Viene meno un’altra candidatura ai Giochi olimpici invernali 2026. Nella giornata di oggi il comitato olimpico austriaco ha annunciato la rinuncia di Graz, in quanto priva di un chiaro supporto da parte dell’amministrazione della Stiria.
Cade quindi anche il piano B dell’Austria, dopo la bocciatura di Innsbruck in un referendum svoltosi in autunno. Consultazione popolare che è stata fatale anche alle ambizioni di Sion (Svizzera).
Al momento l’unica solida candidatura per ottenere la XXV edizione delle Olimpiadi bianche è quella di Erzurum (Turchia), almeno in attesa che l’Italia decida su chi puntare tra Milano, Torino e Cortina d’Ampezzo.

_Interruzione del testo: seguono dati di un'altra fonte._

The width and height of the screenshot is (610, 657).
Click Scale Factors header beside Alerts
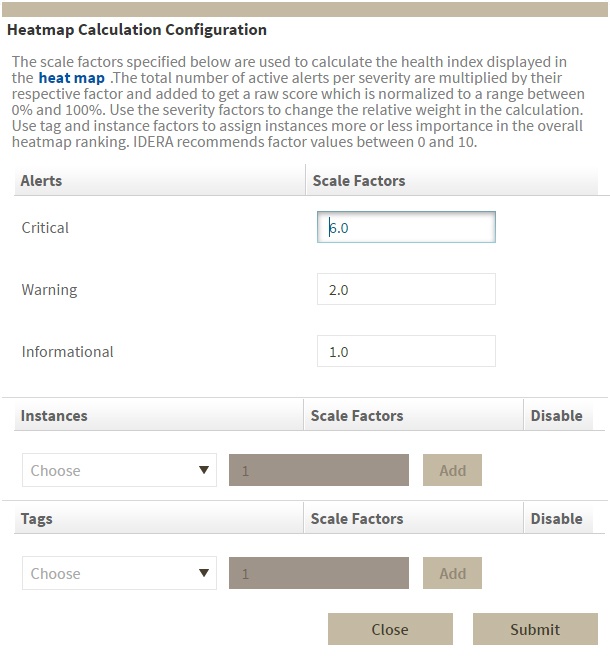[359, 181]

Calgary ha a sua volta la spada di Damocle di un referendum. Stoccolma deve affrontare i problemi di ogni candidatura svedese lanciata di recente, ovvero l’incognita del supporto governativo. infine Sapporo sarebbe intenzionata a ritirarsi per puntare con decisione sull’edizione 2030.
Alla luce dei tanti problemi altrui, nelle scorse settimane si è manifestato un timido interesse da parte di Barcellona, la cui consistenza è però tutta da valutare.
Insomma, situazione che inizia a ricordare molto da vicino quella nella corsa all’edizione 2022, alfine andata a Pechino dopo una raffica di rinunce. Qualcosa di simile al “Ne resterà soltanto uno” di Highlander, l’ultimo immortale.